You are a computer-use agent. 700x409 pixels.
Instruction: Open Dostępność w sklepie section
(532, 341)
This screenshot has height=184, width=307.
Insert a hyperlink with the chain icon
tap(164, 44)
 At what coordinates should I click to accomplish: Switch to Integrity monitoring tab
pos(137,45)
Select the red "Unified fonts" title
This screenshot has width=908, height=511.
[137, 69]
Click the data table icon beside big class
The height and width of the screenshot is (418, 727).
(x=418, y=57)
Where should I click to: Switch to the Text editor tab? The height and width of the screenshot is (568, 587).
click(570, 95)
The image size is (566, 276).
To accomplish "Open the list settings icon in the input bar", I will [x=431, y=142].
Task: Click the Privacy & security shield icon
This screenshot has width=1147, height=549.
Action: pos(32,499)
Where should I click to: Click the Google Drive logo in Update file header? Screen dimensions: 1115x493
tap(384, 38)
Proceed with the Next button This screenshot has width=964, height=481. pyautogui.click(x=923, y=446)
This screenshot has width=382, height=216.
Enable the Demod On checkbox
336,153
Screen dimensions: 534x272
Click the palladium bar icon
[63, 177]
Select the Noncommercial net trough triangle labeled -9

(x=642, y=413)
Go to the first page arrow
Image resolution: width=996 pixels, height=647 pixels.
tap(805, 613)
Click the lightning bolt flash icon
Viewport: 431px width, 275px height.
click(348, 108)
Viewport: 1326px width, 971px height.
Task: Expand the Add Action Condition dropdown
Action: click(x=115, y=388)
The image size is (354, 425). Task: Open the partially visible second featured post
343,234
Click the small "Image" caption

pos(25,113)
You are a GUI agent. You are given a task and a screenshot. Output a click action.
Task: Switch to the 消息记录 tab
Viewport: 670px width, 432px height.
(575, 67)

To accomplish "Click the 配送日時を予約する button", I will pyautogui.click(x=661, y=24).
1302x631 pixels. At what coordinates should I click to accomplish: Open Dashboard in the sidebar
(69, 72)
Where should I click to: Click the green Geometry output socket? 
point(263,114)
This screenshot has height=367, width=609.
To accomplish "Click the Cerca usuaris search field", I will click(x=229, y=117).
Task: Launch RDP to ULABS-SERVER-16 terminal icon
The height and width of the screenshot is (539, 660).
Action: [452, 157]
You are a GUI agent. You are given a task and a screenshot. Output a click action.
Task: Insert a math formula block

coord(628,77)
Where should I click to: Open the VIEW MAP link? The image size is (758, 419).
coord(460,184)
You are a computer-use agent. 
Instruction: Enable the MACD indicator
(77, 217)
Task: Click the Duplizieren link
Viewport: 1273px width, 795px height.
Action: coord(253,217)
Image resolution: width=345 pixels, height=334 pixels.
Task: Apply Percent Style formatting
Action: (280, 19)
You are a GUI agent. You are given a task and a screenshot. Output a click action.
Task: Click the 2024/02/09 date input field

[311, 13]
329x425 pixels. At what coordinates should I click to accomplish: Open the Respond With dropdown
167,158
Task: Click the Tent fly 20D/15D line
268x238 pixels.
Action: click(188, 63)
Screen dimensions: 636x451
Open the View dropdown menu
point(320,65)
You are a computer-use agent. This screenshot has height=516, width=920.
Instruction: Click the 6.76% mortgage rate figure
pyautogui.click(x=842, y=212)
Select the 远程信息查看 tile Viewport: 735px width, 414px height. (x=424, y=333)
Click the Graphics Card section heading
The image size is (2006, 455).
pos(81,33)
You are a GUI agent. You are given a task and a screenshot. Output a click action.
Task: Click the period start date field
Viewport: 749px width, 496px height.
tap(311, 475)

+++

[Work instructions] Everything in the data must be repeated exactly; leave no line out.

[Problem solution]
You are a computer-use agent. 700x409 pixels.
Instruction: Open Dostępność w sklepie section
(532, 341)
This screenshot has height=184, width=307.
Insert a hyperlink with the chain icon
tap(164, 44)
 At what coordinates should I click to accomplish: Switch to Integrity monitoring tab
pos(137,45)
Select the red "Unified fonts" title
This screenshot has width=908, height=511.
[137, 69]
Click the data table icon beside big class
The height and width of the screenshot is (418, 727).
(x=418, y=57)
Where should I click to: Switch to the Text editor tab? The height and width of the screenshot is (568, 587).
click(570, 95)
The image size is (566, 276).
To accomplish "Open the list settings icon in the input bar", I will [x=431, y=142].
Task: Click the Privacy & security shield icon
This screenshot has width=1147, height=549.
Action: pos(32,499)
Where should I click to: Click the Google Drive logo in Update file header? Screen dimensions: 1115x493
tap(384, 38)
Proceed with the Next button This screenshot has width=964, height=481. pyautogui.click(x=923, y=446)
This screenshot has width=382, height=216.
Enable the Demod On checkbox
336,153
Screen dimensions: 534x272
Click the palladium bar icon
[63, 177]
Select the Noncommercial net trough triangle labeled -9

(x=642, y=413)
Go to the first page arrow
Image resolution: width=996 pixels, height=647 pixels.
tap(805, 613)
Click the lightning bolt flash icon
Viewport: 431px width, 275px height.
click(348, 108)
Viewport: 1326px width, 971px height.
Task: Expand the Add Action Condition dropdown
Action: click(x=115, y=388)
The image size is (354, 425). Task: Open the partially visible second featured post
343,234
Click the small "Image" caption

pos(25,113)
You are a GUI agent. You are given a task and a screenshot. Output a click action.
Task: Switch to the 消息记录 tab
Viewport: 670px width, 432px height.
(575, 67)

To accomplish "Click the 配送日時を予約する button", I will pyautogui.click(x=661, y=24).
1302x631 pixels. At what coordinates should I click to accomplish: Open Dashboard in the sidebar
(69, 72)
Where should I click to: Click the green Geometry output socket? 
point(263,114)
This screenshot has height=367, width=609.
To accomplish "Click the Cerca usuaris search field", I will click(x=229, y=117).
Task: Launch RDP to ULABS-SERVER-16 terminal icon
The height and width of the screenshot is (539, 660).
Action: [452, 157]
You are a GUI agent. You are given a task and a screenshot. Output a click action.
Task: Insert a math formula block

coord(628,77)
Where should I click to: Open the VIEW MAP link? The image size is (758, 419).
coord(460,184)
You are a computer-use agent. 
Instruction: Enable the MACD indicator
(77, 217)
Task: Click the Duplizieren link
Viewport: 1273px width, 795px height.
Action: coord(253,217)
Image resolution: width=345 pixels, height=334 pixels.
Task: Apply Percent Style formatting
Action: (280, 19)
You are a GUI agent. You are given a task and a screenshot. Output a click action.
Task: Click the 2024/02/09 date input field

[311, 13]
329x425 pixels. At what coordinates should I click to accomplish: Open the Respond With dropdown
167,158
Task: Click the Tent fly 20D/15D line
268x238 pixels.
Action: click(188, 63)
Screen dimensions: 636x451
Open the View dropdown menu
point(320,65)
You are a computer-use agent. This screenshot has height=516, width=920.
Instruction: Click the 6.76% mortgage rate figure
pyautogui.click(x=842, y=212)
Select the 远程信息查看 tile Viewport: 735px width, 414px height. (x=424, y=333)
Click the Graphics Card section heading
The image size is (2006, 455).
pos(81,33)
You are a GUI agent. You are given a task and a screenshot. Output a click action.
Task: Click the period start date field
Viewport: 749px width, 496px height.
tap(311, 475)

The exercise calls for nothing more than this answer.